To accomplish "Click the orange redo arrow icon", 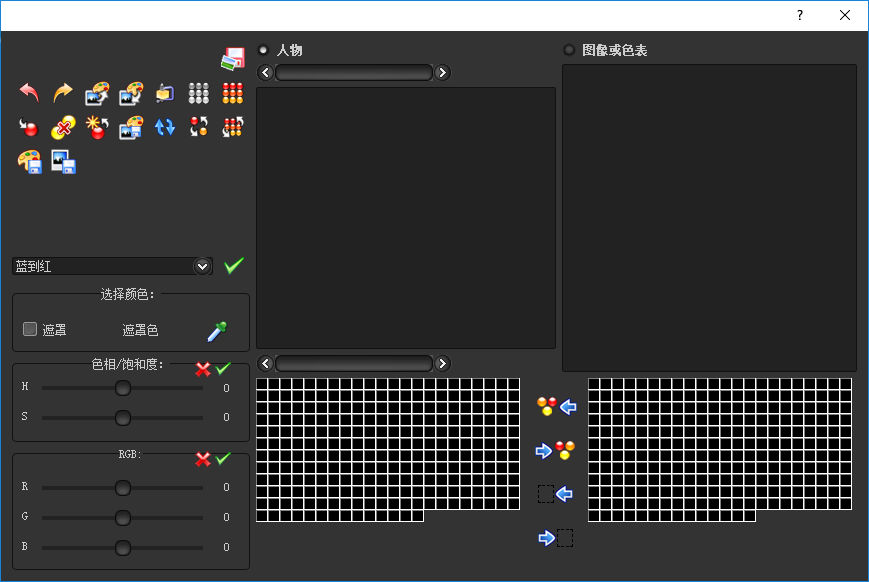I will 63,93.
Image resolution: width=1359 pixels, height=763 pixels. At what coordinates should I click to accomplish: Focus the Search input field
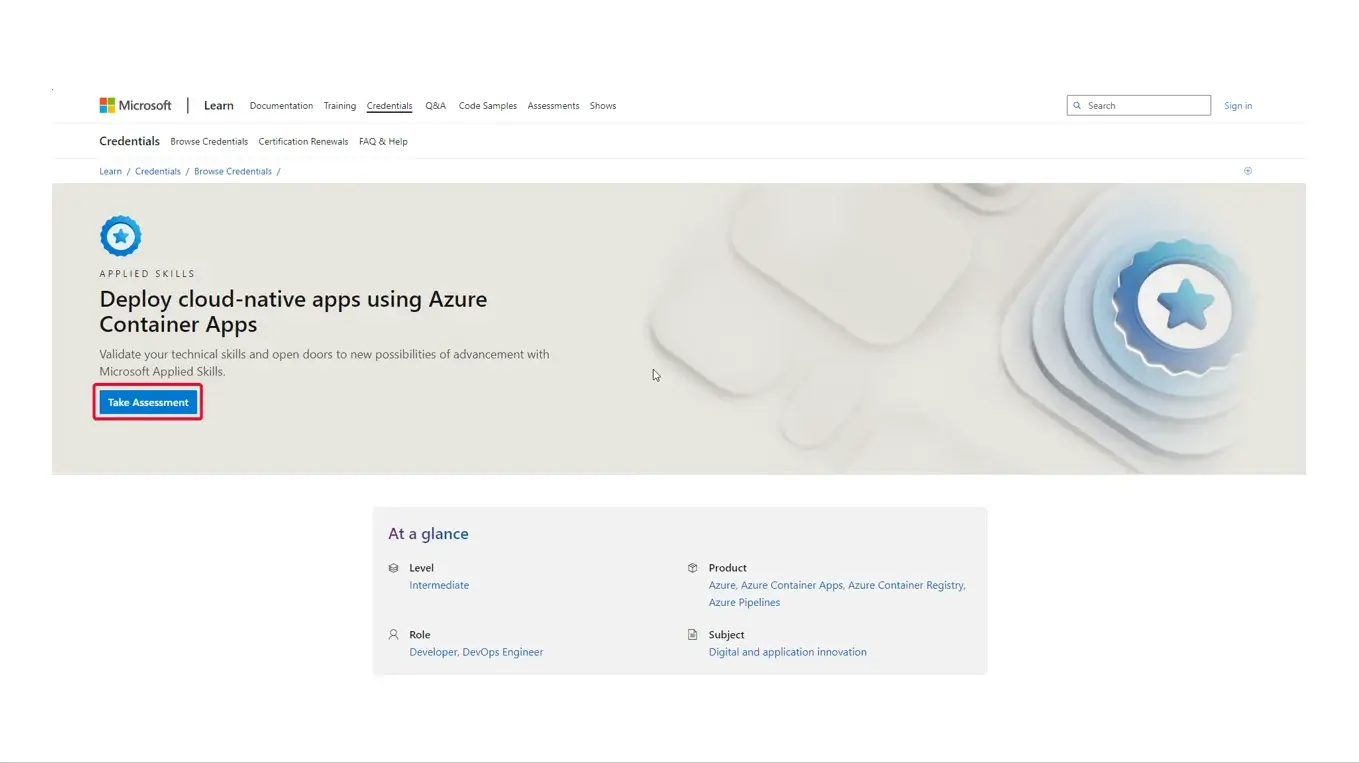click(1145, 106)
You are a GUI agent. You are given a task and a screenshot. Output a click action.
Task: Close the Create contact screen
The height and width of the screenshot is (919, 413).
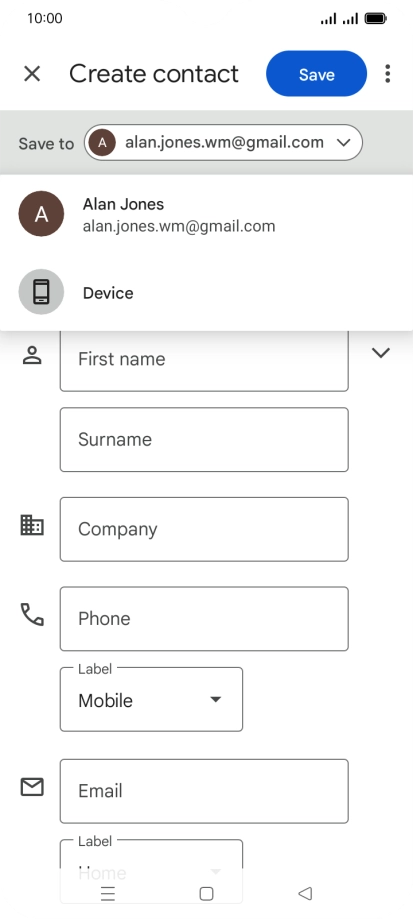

-------------------------

_AIM OF THE EXERCISE_
For the word "screenshot", find all matching lines in the entries above and copy them out.

_WRITTEN SOLUTION_
You are a GUI agent. You are given a task and a screenshot. Output a click action.
The height and width of the screenshot is (919, 413).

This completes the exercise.